In 2017 the UN Committee on the Elimination of Racial Discrimination acknowledged the facts of discrimination of the Crimean Tatars on ethnic grounds, and expressed their concerns regarding violation of rights of the Crimean Tatars in the annexed Crimea. Ban on the representative body of the Crimean Tatar people; persecution, such as criminal and administrative charges, kidnapping, mass searches, interrogations, and other forms of pressure; abolishment of media in Crimean Tatar; constraints on learning and usage of the Crimean Tatar and Ukrainian languages — this is far from being a complete list of problems the Crimean Tatar minority have faced after the annexation of Crimea. The forecasts on the foreseeable future of the Crimean Tatar minority in the occupied territories are far from optimistic.

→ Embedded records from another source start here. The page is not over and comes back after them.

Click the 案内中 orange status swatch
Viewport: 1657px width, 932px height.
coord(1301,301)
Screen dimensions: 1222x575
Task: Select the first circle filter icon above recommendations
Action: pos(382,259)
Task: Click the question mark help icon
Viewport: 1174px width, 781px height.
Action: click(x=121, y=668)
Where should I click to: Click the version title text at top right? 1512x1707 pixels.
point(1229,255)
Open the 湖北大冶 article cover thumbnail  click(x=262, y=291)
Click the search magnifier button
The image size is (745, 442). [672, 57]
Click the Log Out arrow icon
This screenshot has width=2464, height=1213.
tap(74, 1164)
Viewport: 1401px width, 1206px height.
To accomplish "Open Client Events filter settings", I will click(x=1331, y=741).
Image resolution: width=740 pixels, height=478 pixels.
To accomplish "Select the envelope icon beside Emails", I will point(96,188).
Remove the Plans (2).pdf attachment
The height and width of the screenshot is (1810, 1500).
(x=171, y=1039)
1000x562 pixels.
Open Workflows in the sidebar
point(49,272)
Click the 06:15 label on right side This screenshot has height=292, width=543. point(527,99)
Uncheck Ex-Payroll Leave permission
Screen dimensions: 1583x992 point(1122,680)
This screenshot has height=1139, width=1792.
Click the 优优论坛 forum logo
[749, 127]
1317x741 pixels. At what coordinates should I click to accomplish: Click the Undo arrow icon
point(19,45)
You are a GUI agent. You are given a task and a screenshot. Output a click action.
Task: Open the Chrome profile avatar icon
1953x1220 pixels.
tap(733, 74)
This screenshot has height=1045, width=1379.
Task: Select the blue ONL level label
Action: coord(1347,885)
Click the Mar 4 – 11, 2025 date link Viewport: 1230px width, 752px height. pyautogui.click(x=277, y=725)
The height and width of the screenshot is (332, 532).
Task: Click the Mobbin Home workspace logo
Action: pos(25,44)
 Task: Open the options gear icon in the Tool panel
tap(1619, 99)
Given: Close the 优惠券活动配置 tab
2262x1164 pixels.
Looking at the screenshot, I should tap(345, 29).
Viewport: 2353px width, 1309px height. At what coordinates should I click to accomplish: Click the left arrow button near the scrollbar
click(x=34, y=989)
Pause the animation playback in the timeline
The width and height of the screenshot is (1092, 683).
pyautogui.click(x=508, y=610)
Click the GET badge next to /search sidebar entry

According to Aljazeera media portal, in the recent days the reports on persecution of the Crimean Tatars from the Ukrainian cities occupied by the Russian troops have become significantly more frequent. On March,10 in Melitopol a group of seven Russian soldiers broke into the house of Leila Ibragimova, a deputy of the Zaporozhye regional council, the director of the Melitopol City Museum and an ethnical Crimean Tatar. She had been strongly supporting the Crimean Tatar people living on the Crimean peninsula from the very first days of the annexation.It has been reported that the soldiers put a bag on Ibragimova’s head, pushed her into their vehicle, and took her to an unknown place where they interrogated her. They asked her about the local Tatar organisation Azad, and the names and addresses of the local activists and public opinion leaders in her area. Ibragimova refused to provide her kidnappers with any sort of information stating that their actions were illegal. Later on that day Ibragimova was released until her arraignment.
The experts believe that the case of Ibragimova may give us a prospective on the long-term plans of Russia for the territories occupied in the last two weeks as well as its possible means to an end. According to Nedim Useinov, a political scientist at the Faculty of European Islam of Warsaw University, the purpose of Ibragimova’s detention was to scare her, to receive as much information about her contacts as possible, and to spot the people and organisations for the Russian forces to aim at next time as these are the methods that have been used in Crimea since 2014.
It is also said that the representatives of the Crimean Tatar people loyal to the Russian government are now being brought together to the occupied cities of Ukraine in order to organise pro-Russian agitation.